▶ _TASK REQUIREMENTS_: Set down every line from the one with "Task: Select Тесты under .NET Core" to the end of the entries, both ends included, exactly as it reads and without pictures.

▶ _DATASET ENTRIES_:
------------------------------------------------
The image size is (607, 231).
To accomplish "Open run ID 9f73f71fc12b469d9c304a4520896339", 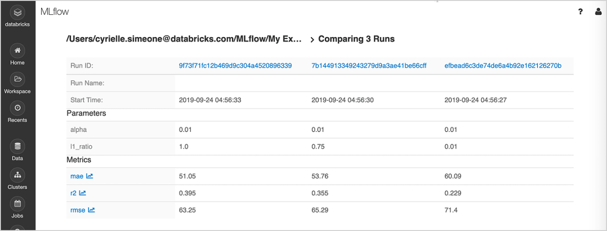I will (x=235, y=66).
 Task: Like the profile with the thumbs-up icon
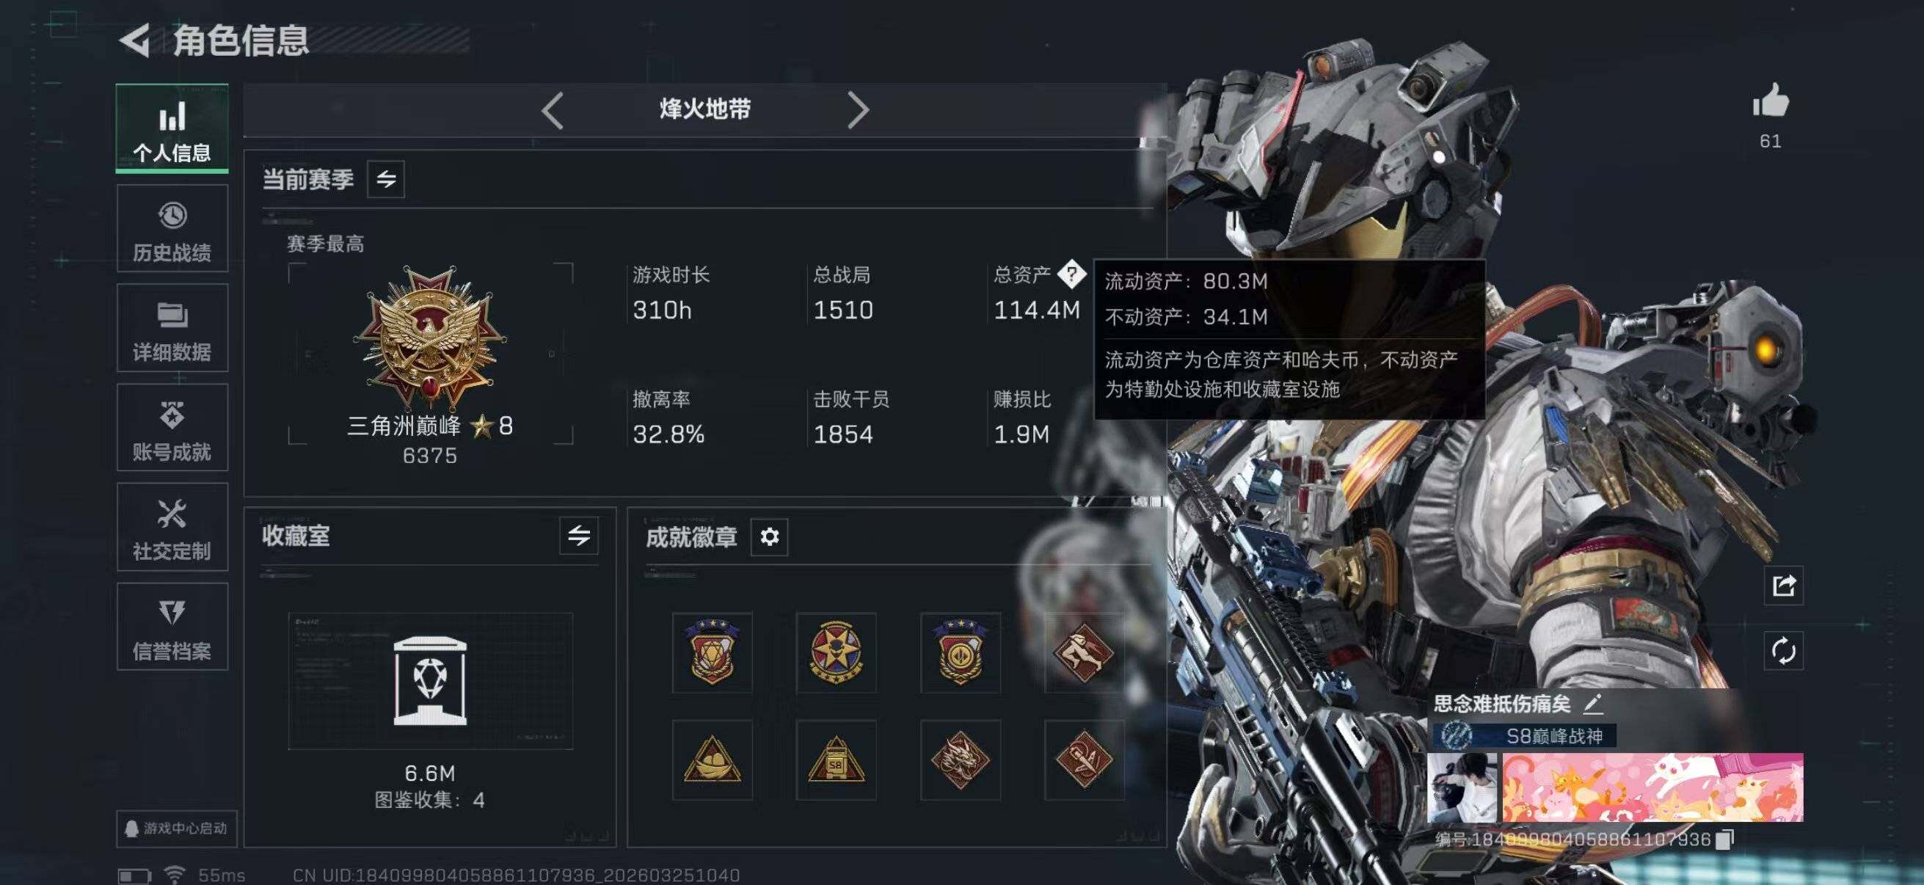(1771, 100)
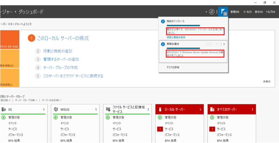Click the info icon beside 機能のインストール

163,21
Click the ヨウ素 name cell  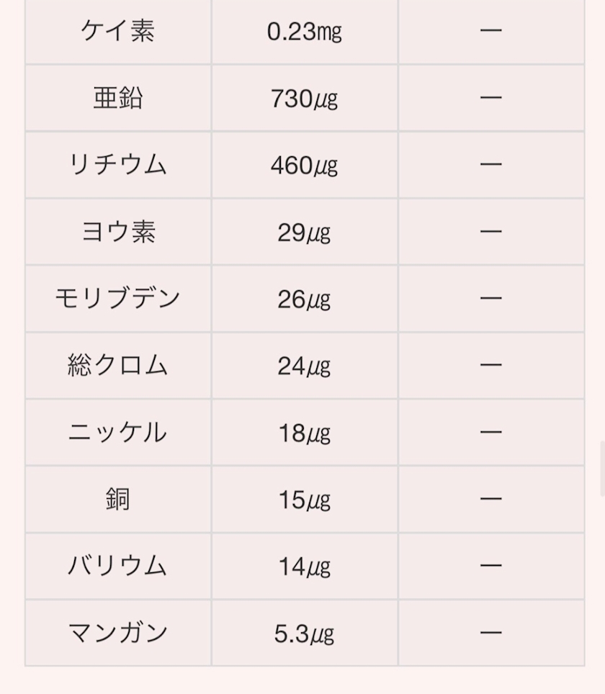pos(117,232)
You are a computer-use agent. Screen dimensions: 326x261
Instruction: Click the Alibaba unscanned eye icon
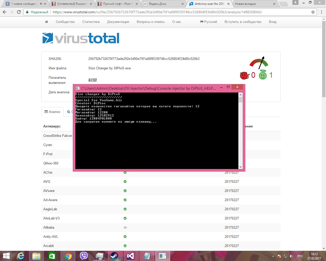(x=125, y=228)
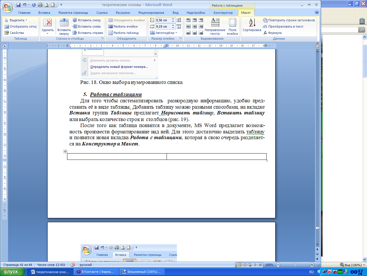Save the document from Quick Access toolbar
367x276 pixels.
[x=18, y=5]
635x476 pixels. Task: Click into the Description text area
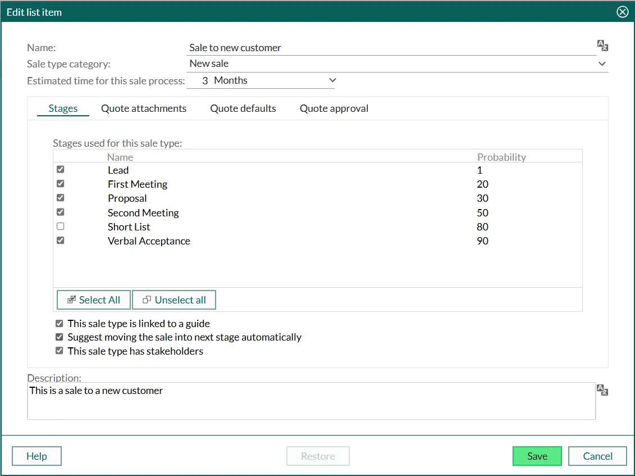pos(311,401)
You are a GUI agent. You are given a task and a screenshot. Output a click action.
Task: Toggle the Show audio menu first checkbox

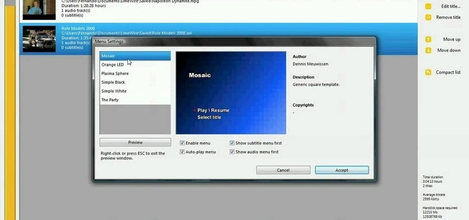coord(232,151)
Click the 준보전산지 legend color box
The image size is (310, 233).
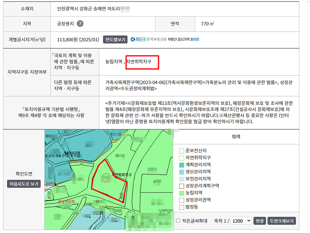[x=182, y=151]
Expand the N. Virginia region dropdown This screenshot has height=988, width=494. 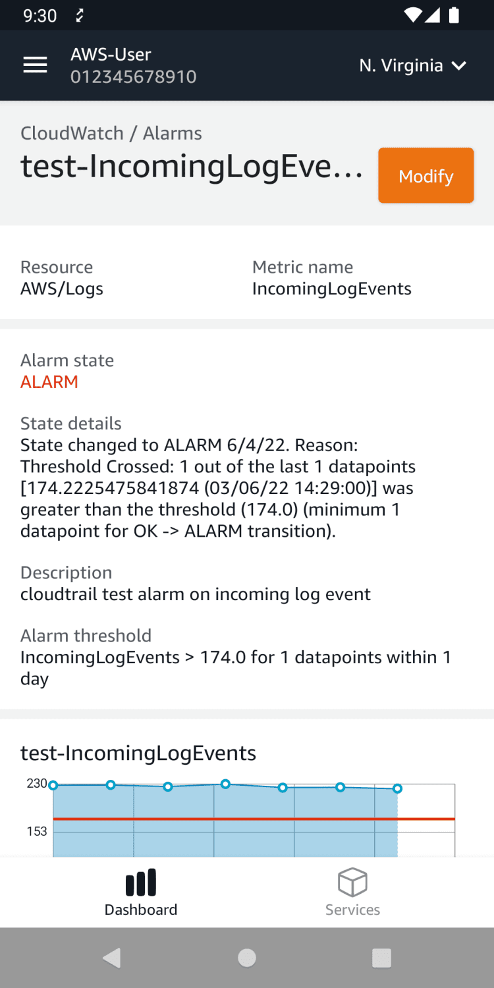coord(412,65)
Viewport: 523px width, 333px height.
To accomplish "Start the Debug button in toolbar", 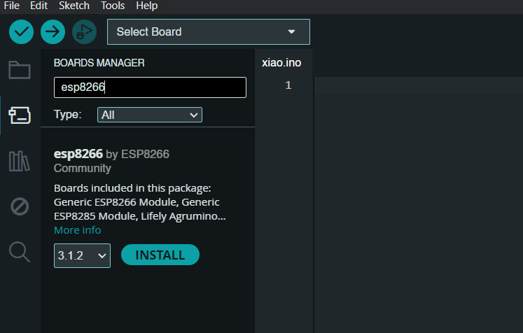I will 85,32.
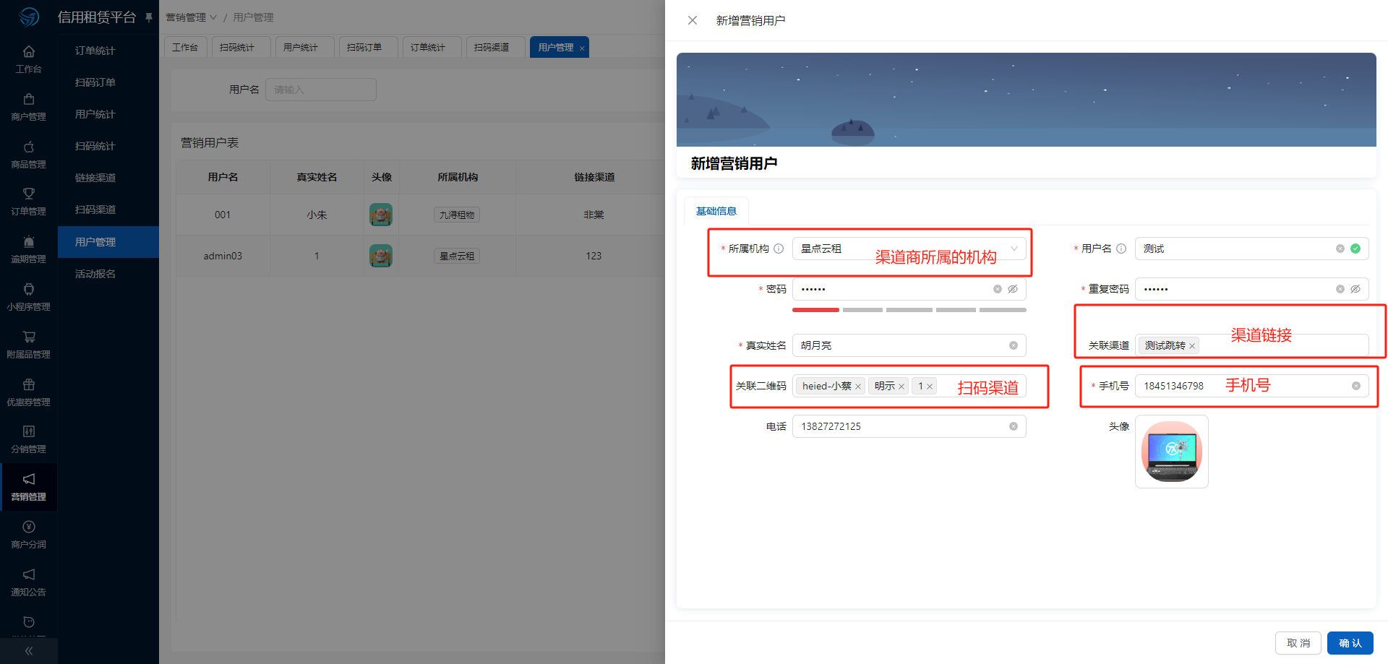Pin the sidebar using the pin icon
The height and width of the screenshot is (664, 1388).
pyautogui.click(x=149, y=17)
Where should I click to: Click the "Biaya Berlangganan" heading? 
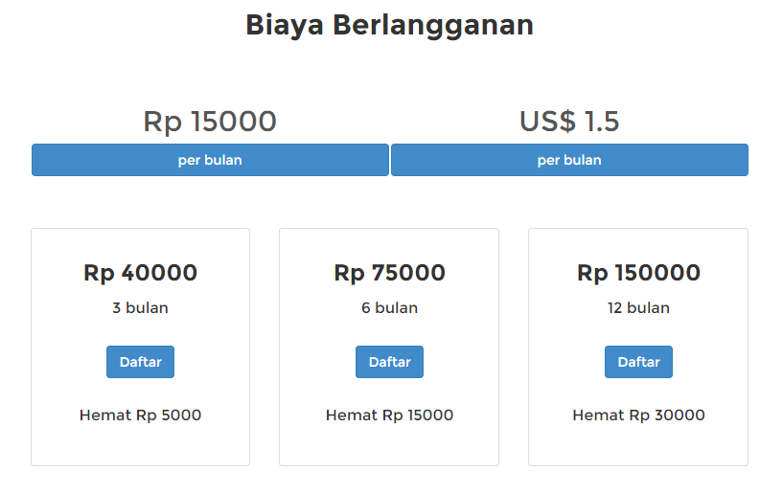coord(389,25)
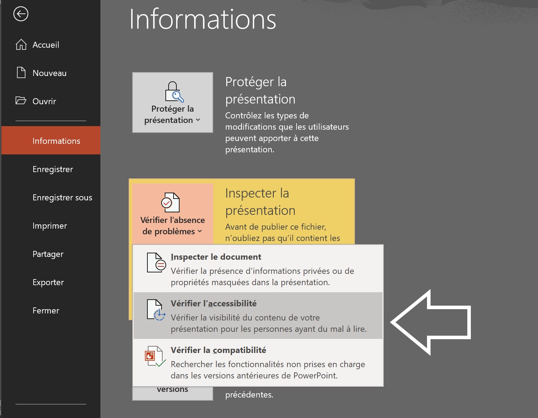Open the Partager section
This screenshot has width=538, height=418.
(48, 254)
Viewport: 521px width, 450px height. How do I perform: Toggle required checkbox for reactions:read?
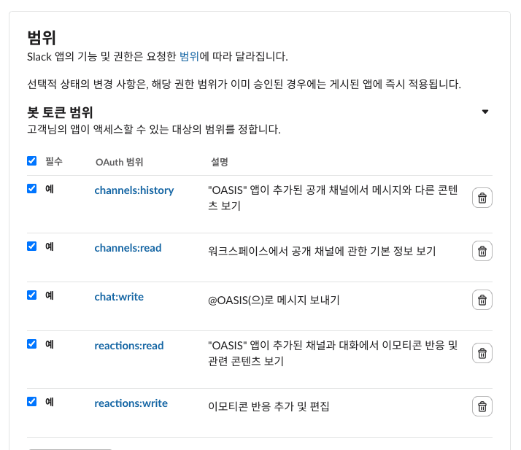32,344
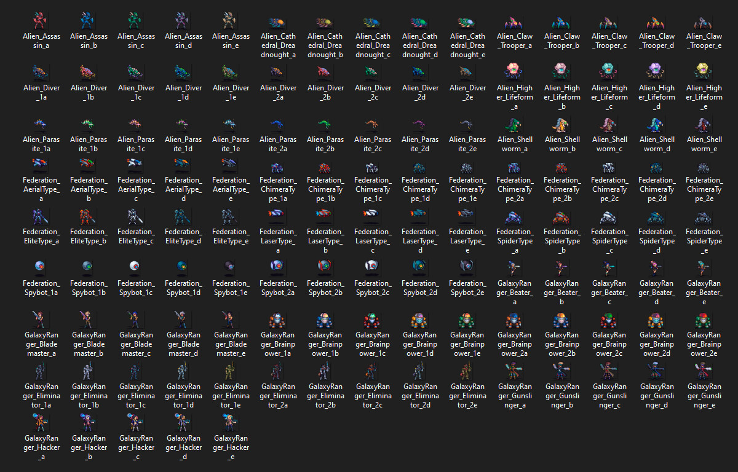Click the Federation_EliteType_b sprite icon
This screenshot has width=738, height=472.
89,217
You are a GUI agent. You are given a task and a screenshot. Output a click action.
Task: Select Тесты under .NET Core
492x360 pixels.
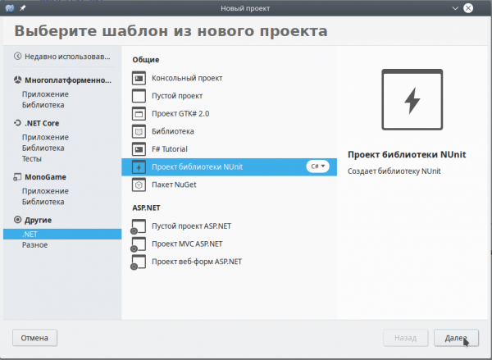(x=34, y=159)
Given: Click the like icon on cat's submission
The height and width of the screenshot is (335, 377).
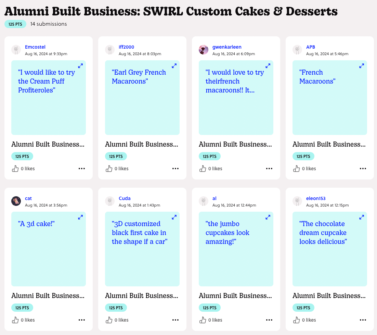Looking at the screenshot, I should [x=15, y=320].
------------------------------------------------
▶ _TASK RESPONSE_:
Task: Select Тесты under .NET Core
492x360 pixels.
(x=34, y=159)
Given: Click the like icon on cat's submission
The height and width of the screenshot is (335, 377).
Looking at the screenshot, I should [x=15, y=320].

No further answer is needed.